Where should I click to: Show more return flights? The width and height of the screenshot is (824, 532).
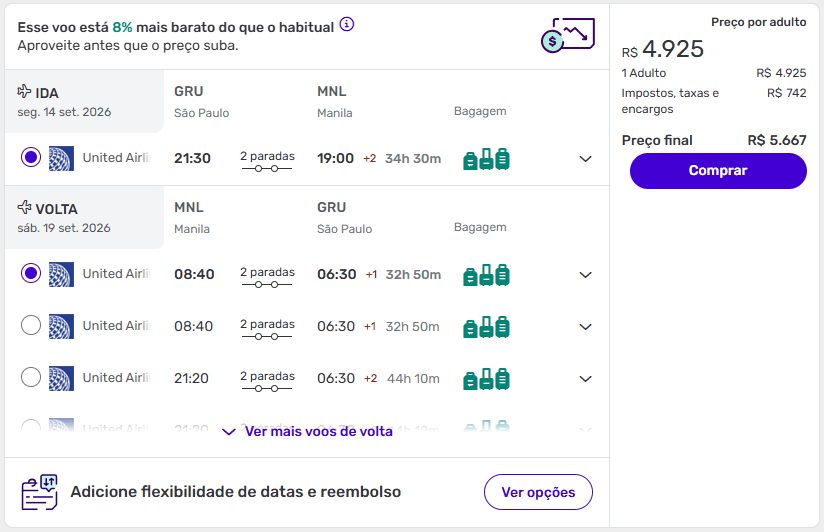coord(308,432)
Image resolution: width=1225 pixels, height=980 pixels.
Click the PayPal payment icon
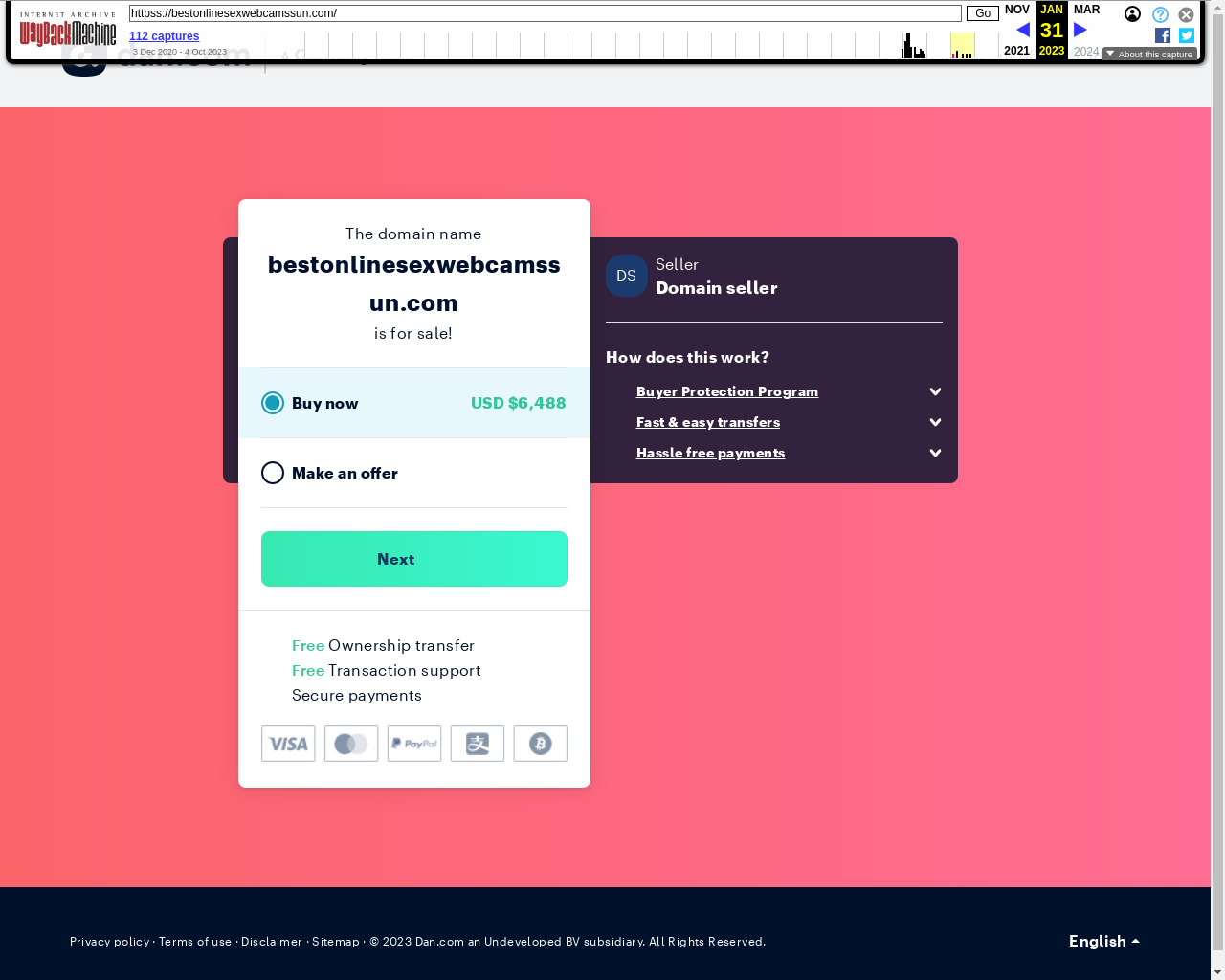pos(414,744)
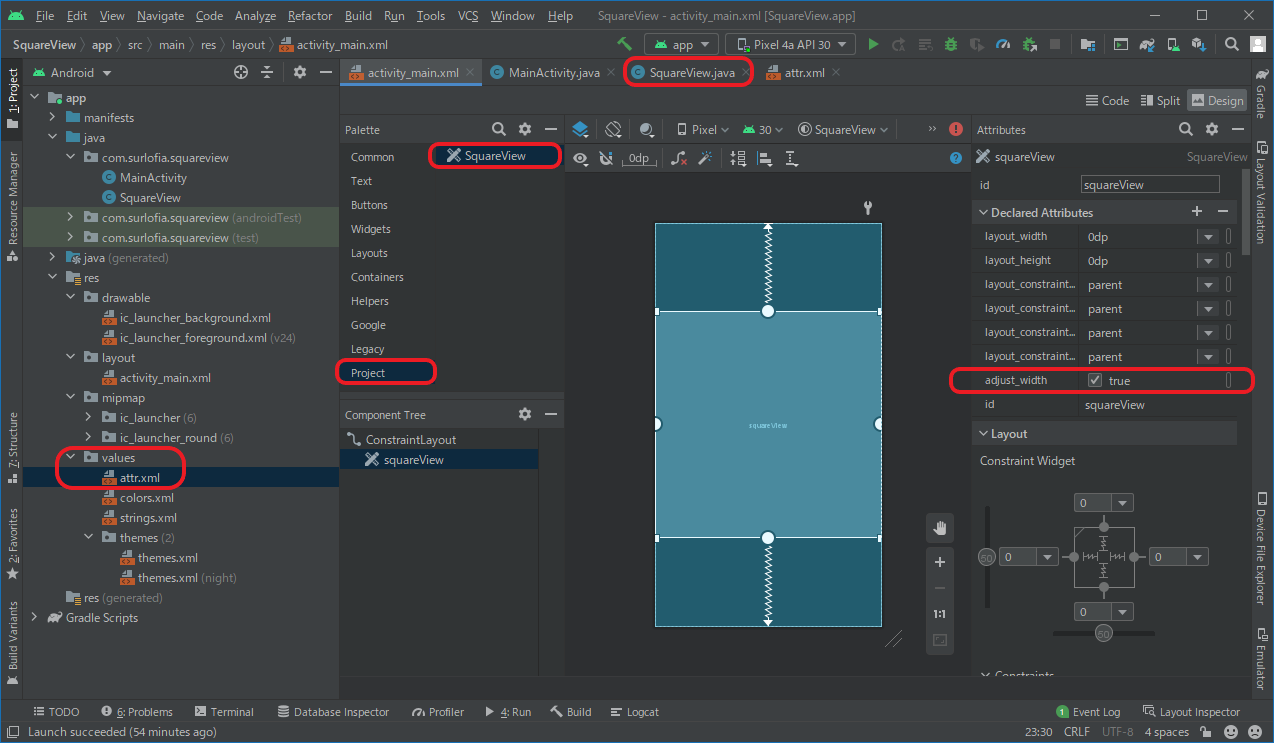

════

• Work instructions: Could you set down every entry again exactly as written, leaving out any pictures?

• Response to this exercise:
Where should I click to: Show more return flights? The width and height of the screenshot is (824, 532).
coord(308,432)
Image resolution: width=1225 pixels, height=980 pixels.
Click the PayPal payment icon
pos(414,744)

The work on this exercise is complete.